• _INSTRUÇÃO DADA 1_
Identifique e copie todas as linhas das entradas que contêm a palavra "should", tendo em conta a distinção entre maiúsculas e minúsculas.

• _EXCERTO PARA LEITURA_
━━━━━━━━

O desenvolvimento da reflexão de Olufemi Taiwo sobre o tópico teve início em 2019, quando publicou na revista “The Southern Journal of Philosophy” o seu artigo “Rethinking the Decolonization Trope in Philosophy” [Repensando o Tropo da Descolonização na Filosofia]. Dois anos depois, este texto deu lugar a um livro: “Against Decolonisation: Taking African Agency Seriously” [Contra a Descolonização: Avaliando a Seriedade da Agentividade Africana], 2021.

Como se poderá perceber mais adiante, estou inteiramente de acordo com a argumentação de Olúfẹ́mi Táíwò. Mas, no debate das propostas de Olúfẹ́mi Táíwò sobre a semântica da “descolonização”, não é apenas a história do conceito que tem relevância. A lógica argumentativa, suportada pelas abordagens da morfologia, semântica e lexicologia das línguas, em conexão com indagações filosóficas sobre o Direito Internacional Público, são valiosas ferramentas analíticas. O conceito de “descolonização” é o tropo em causa. De acordo com a teoria filosófica dos tropos entende-se que a “descolonização” designa um fenómeno do mundo e da realidade que evidencia particulares propriedades. Consequentemente, o tropo é particular, na medida em que ocupa uma posição espaço-temporal única, sem qualquer sentido de exclusividade nessa posição.

Tropo metonímico

Os fundamentos invocados por Olúfẹ́mi Táíwò estão subjacentes no facto de considerar que a concepção dominante de colonialismo, no discurso da “descolonização” não leva a sério a complexidade e a historicidade do conceito. Mas, na sua corrente argumentativa, percebe-se que Táíwò tem perfeita consciência do tropismo semântico e do fenómeno que está em causa, a “descolonização” definida por Kwasi Wiredu (1931-2022) e Ngũgĩ wa Thiong’ o. É um termo que remete para outros sujeitos, objectos, propriedades e referentes, apesar de ser usado por estes dois autores para designar realidades que se inscrevem no núcleo do conceito de “autodeterminação”. É esta a conclusão a que chega Olúfẹ́mi Táíwò, ao afirmar que o “projecto de descolonização foi a extirpação do domínio colonial, simbolizada pela colocação dos Africanos no comando de seus Estados e a restauração da agência africana para dirigir os destinos africanos em solo africano.”

━━━━━━━━

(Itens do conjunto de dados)
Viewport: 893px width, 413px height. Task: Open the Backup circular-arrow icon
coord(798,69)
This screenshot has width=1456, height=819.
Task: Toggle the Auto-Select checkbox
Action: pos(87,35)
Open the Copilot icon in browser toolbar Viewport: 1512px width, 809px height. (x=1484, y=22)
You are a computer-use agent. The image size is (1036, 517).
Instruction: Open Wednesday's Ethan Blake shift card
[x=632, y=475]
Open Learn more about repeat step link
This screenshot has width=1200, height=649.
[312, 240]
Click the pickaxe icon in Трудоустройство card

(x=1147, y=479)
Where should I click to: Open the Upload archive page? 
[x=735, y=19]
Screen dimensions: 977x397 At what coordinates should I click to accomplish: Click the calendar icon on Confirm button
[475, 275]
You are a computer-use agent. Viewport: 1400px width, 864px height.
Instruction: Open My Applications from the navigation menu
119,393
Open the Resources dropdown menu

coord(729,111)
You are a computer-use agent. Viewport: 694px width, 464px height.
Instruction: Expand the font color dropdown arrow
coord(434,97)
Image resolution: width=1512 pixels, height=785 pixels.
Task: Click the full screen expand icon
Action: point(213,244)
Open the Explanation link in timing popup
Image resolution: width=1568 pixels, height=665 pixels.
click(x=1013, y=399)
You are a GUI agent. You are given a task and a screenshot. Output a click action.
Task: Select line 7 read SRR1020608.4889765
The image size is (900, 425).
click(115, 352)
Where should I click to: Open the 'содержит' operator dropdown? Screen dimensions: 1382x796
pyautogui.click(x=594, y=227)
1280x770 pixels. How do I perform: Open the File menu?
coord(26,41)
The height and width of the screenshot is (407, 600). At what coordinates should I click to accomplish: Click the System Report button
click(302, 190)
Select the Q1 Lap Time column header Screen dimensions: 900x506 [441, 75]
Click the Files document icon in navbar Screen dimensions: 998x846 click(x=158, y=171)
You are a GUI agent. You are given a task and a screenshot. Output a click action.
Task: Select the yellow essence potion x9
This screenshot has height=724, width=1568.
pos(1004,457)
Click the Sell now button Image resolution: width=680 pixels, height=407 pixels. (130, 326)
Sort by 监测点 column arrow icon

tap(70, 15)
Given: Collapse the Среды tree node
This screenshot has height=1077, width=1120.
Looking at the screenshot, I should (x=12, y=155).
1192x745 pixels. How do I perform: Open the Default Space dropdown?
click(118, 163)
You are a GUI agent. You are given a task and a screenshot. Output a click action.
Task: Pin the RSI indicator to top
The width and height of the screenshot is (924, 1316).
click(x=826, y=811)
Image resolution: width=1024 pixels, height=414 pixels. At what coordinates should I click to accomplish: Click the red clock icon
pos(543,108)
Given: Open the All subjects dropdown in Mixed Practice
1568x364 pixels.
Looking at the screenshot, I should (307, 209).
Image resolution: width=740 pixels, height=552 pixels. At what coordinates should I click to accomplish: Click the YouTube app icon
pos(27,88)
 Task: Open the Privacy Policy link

━━━━━━━━

• _INSTRUÇÃO DADA 2_
Transcreva na íntegra, sem qualquer alteração, o excerto sobre a descolonização apresentado acima.

• _SOLUÇÃO ESCRITA 1_
Where should I click to: Open the Upload archive page? 
Screen dimensions: 977x397 At what coordinates should I click to accomplish: Click the calendar icon on Confirm button
Where should I click to: Open the 'содержит' operator dropdown? Screen dimensions: 1382x796
The height and width of the screenshot is (407, 600). At what coordinates should I click to accomplish: Click the System Report button
Looking at the screenshot, I should (x=12, y=155).
Image resolution: width=1024 pixels, height=414 pixels. At what coordinates should I click to accomplish: Click the red clock icon
Looking at the screenshot, I should (307, 209).
Image resolution: width=740 pixels, height=552 pixels. At what coordinates should I click to accomplish: Click the YouTube app icon

• _SOLUÇÃO ESCRITA 2_
O desenvolvimento da reflexão de Olufemi Taiwo sobre o tópico teve início em 2019, quando publicou na revista “The Southern Journal of Philosophy” o seu artigo “Rethinking the Decolonization Trope in Philosophy” [Repensando o Tropo da Descolonização na Filosofia]. Dois anos depois, este texto deu lugar a um livro: “Against Decolonisation: Taking African Agency Seriously” [Contra a Descolonização: Avaliando a Seriedade da Agentividade Africana], 2021.

Como se poderá perceber mais adiante, estou inteiramente de acordo com a argumentação de Olúfẹ́mi Táíwò. Mas, no debate das propostas de Olúfẹ́mi Táíwò sobre a semântica da “descolonização”, não é apenas a história do conceito que tem relevância. A lógica argumentativa, suportada pelas abordagens da morfologia, semântica e lexicologia das línguas, em conexão com indagações filosóficas sobre o Direito Internacional Público, são valiosas ferramentas analíticas. O conceito de “descolonização” é o tropo em causa. De acordo com a teoria filosófica dos tropos entende-se que a “descolonização” designa um fenómeno do mundo e da realidade que evidencia particulares propriedades. Consequentemente, o tropo é particular, na medida em que ocupa uma posição espaço-temporal única, sem qualquer sentido de exclusividade nessa posição.

Tropo metonímico

Os fundamentos invocados por Olúfẹ́mi Táíwò estão subjacentes no facto de considerar que a concepção dominante de colonialismo, no discurso da “descolonização” não leva a sério a complexidade e a historicidade do conceito. Mas, na sua corrente argumentativa, percebe-se que Táíwò tem perfeita consciência do tropismo semântico e do fenómeno que está em causa, a “descolonização” definida por Kwasi Wiredu (1931-2022) e Ngũgĩ wa Thiong’ o. É um termo que remete para outros sujeitos, objectos, propriedades e referentes, apesar de ser usado por estes dois autores para designar realidades que se inscrevem no núcleo do conceito de “autodeterminação”. É esta a conclusão a que chega Olúfẹ́mi Táíwò, ao afirmar que o “projecto de descolonização foi a extirpação do domínio colonial, simbolizada pela colocação dos Africanos no comando de seus Estados e a restauração da agência africana para dirigir os destinos africanos em solo africano.”